Two cohorts, cases for patients first diagnosed with IHD and then with HF (N = 11,862) and control IHD patients without HF (N = 25,652), were established from the hospital discharge records in Sichuan, China during 2015-2019. Directed personal disease network (PDN) was constructed for each patient, and then these PDNs were merged to generate the baseline disease network (BDN) for the two cohorts, respectively, which identifies the health trajectories of patients and the complex progression patterns.
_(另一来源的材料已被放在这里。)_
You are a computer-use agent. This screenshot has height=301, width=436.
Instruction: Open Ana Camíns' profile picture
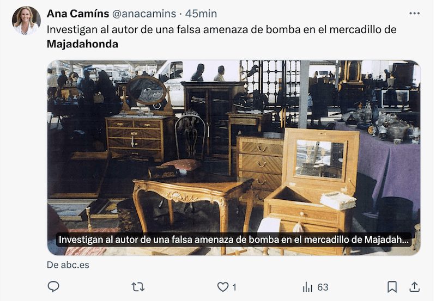click(x=26, y=21)
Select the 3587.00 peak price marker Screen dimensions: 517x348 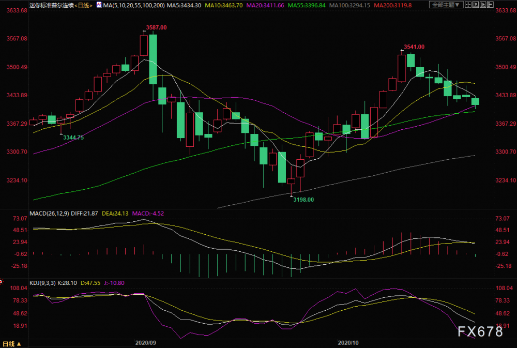pyautogui.click(x=156, y=28)
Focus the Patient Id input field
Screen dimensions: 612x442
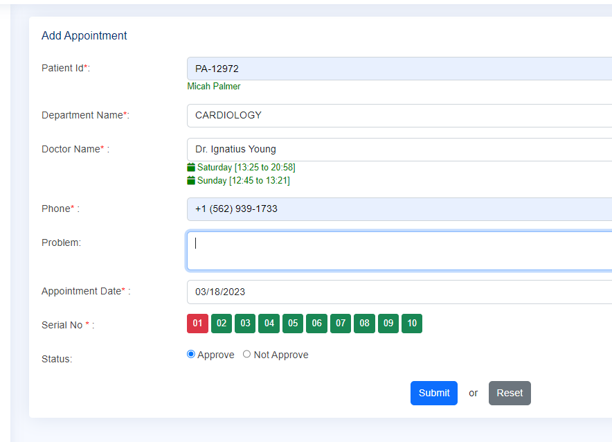pos(399,69)
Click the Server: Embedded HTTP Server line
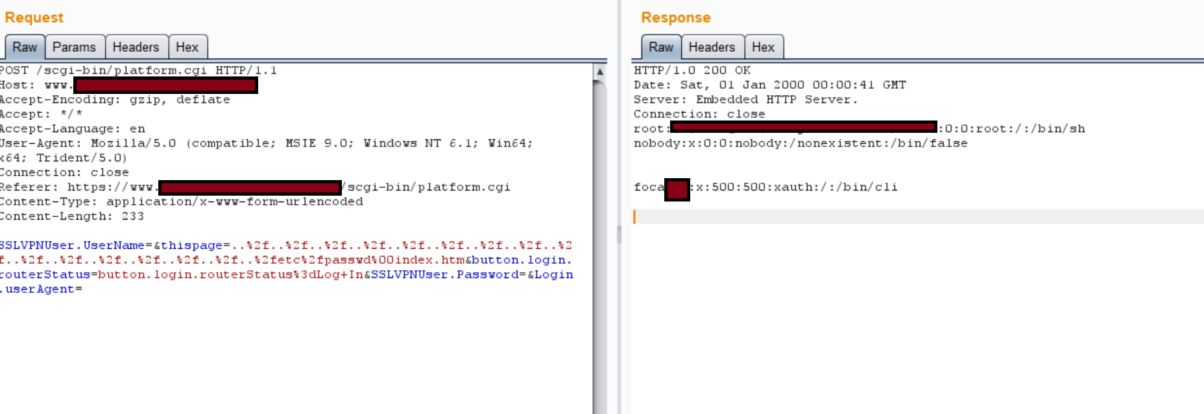 coord(745,99)
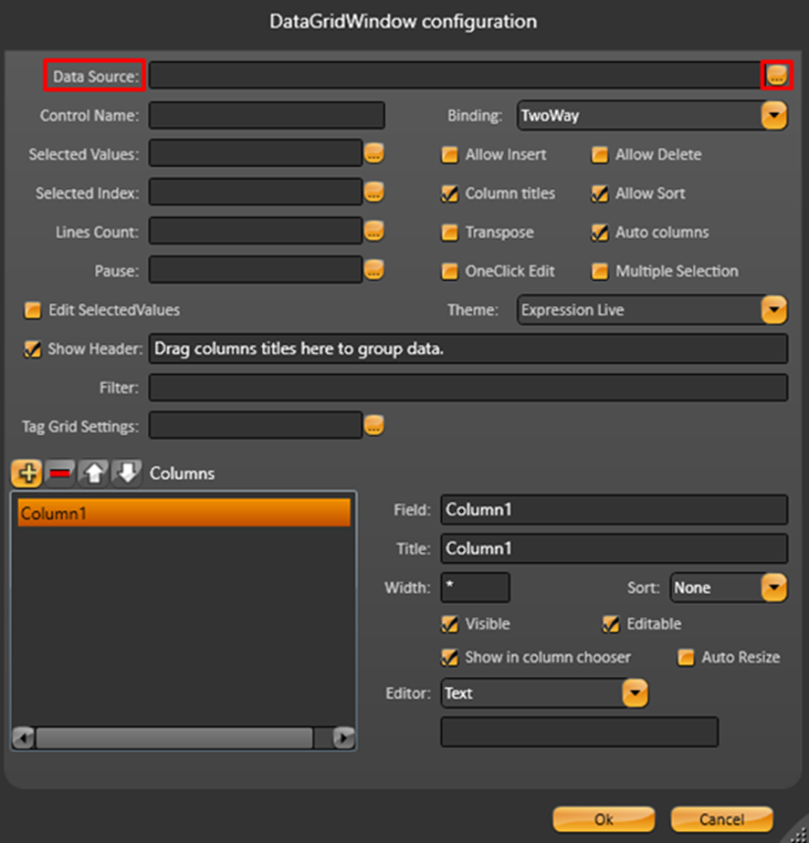Click the Selected Index browse button

(x=374, y=193)
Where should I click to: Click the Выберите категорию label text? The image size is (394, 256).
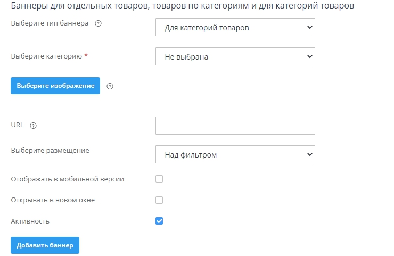tap(46, 56)
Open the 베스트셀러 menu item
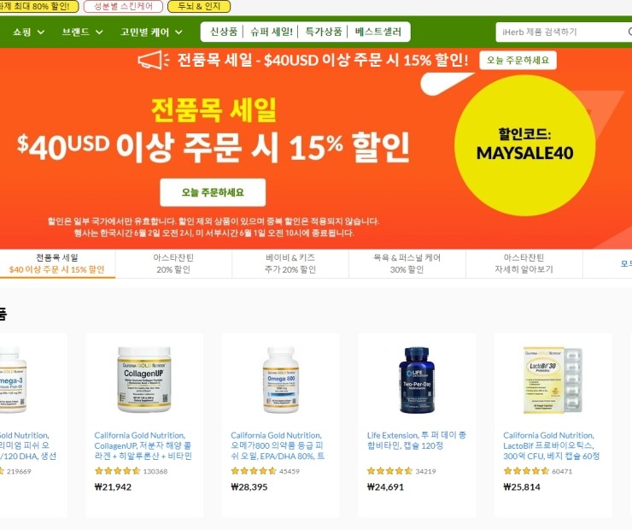The width and height of the screenshot is (632, 530). 378,32
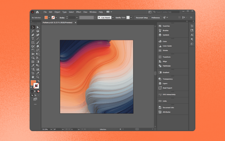Click the Preferences button
Viewport: 225px width, 141px height.
click(156, 18)
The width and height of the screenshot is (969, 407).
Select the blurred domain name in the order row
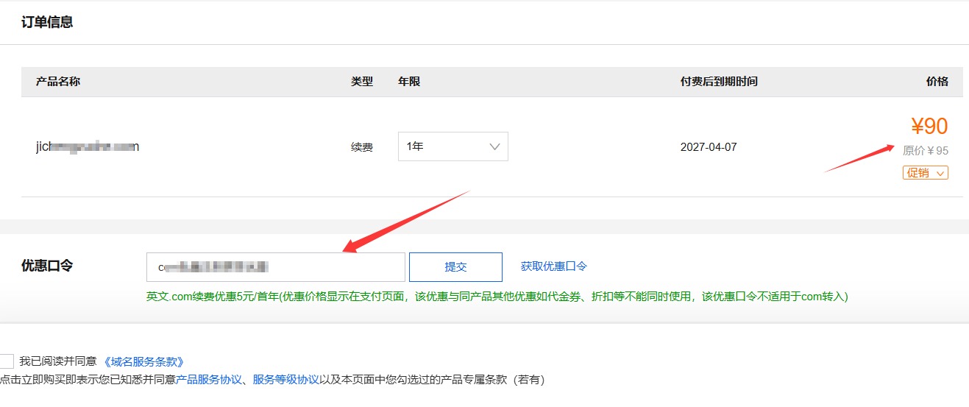point(88,146)
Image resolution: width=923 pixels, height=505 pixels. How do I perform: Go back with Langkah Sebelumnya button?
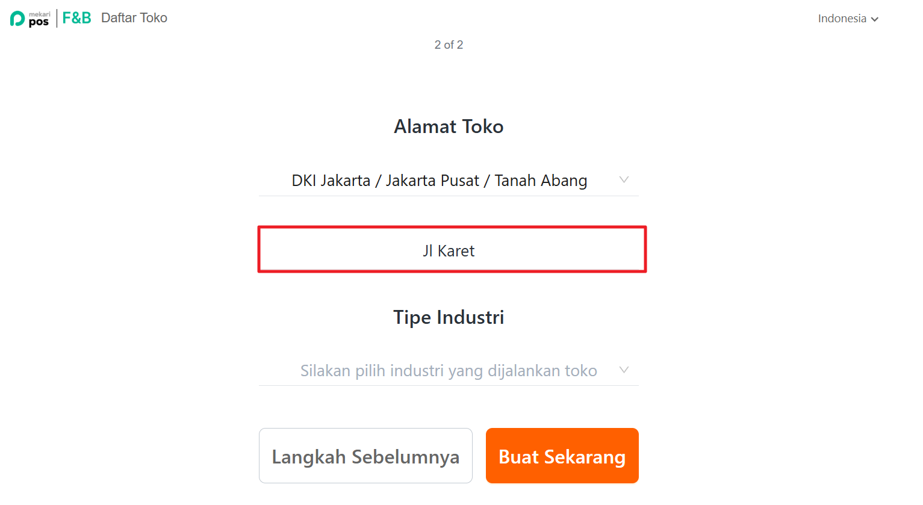coord(365,456)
The differences between the BDNs of the two cohort was represented as disease-specific network (DSN). Three novel network features were exacted from PDN and DSN to represent the similarity of disease patterns and specificity trends from IHD to HF. A stacking-based ensemble model DXLR was proposed to predict HF risk in IHD patients using the novel network features and basic demographic features (i.e., age and sex). The Shapley Addictive exPlanations method was applied to analyze the feature importance of the DXLR model.

RESULTS

Compared with the six traditional machine learning models, our DXLR model exhibited the highest AUC (0.934 ± 0.004), accuracy (0.857 ± 0.007), precision (0.723 ± 0.014), recall (0.892 ± 0.012) and F score (0.798 ± 0.010). The feature importance showed that the novel network features ranked as the top three features, playing a notable role in predicting HF risk of IHD patient. The feature comparison experiment also indicated that our novel network features were superior to those proposed by the state-of-the-art study in improving the performance of the prediction model, with an increase in AUC by 19.9%, in accuracy by 18.7%, in precision by 30.7%, in recall by 37.4%, and in F score by 33.7%.

CONCLUSIONS

Our proposed approach that combines network analytics and ensemble learning effectively predicts HF risk in patients with IHD. This highlights the potential value of network-based machine learning in disease risk prediction field using administrative data.

摘要

背景

心力衰竭（HF）是缺血性心脏病（IHD）后的主要并发症，对预后有不利影响。早期预测 IHD 患者 HF 风险有利于及时干预和降低疾病负担。

方法

从中国四川 2015-2019 年的医院出院记录中建立了两个队列，分别为首次诊断为 IHD 然后诊断为 HF 的患者队列（病例，N=11862）和无 HF 的对照 IHD 患者队列（对照，N=25652）。为每个患者构建有向个人疾病网络（PDN），然后合并这些 PDN 以分别为两个队列生成基线疾病网络（BDN），该网络确定患者的健康轨迹和复杂的进展模式。两个队列的 BDN 之间的差异表示为特定疾病的网络（DSN）。从 PDN 和 DSN 中提取三个新的网络特征来表示从 IHD 到 HF 的疾病模式相似性和特异性趋势。提出了一种基于堆叠的集成模型 DXLR，使用新的网络特征和基本人口统计学特征（即年龄和性别）来预测 IHD 患者的 HF 风险。应用 Shapley Addictive exPlanations 方法分析 DXLR 模型的特征重要性。

结果

与六种传统机器学习模型相比，我们的 DXLR 模型表现出最高的 AUC（0.934±0.004）、准确性（0.857±0.007）、精度（0.723±0.014）、召回率（0.892±0.012）和 F 分数（0.798±0.010）。特征重要性表明，新的网络特征排名前三位，在预测 IHD 患者 HF 风险方面发挥了重要作用。特征比较实验也表明，我们的新网络特征在提高预测模型性能方面优于最先进研究中提出的特征，AUC 提高了 19.9%，准确性提高了 18.7%，精度提高了 30.7%，召回率提高了 37.4%，F 分数提高了 33.7%。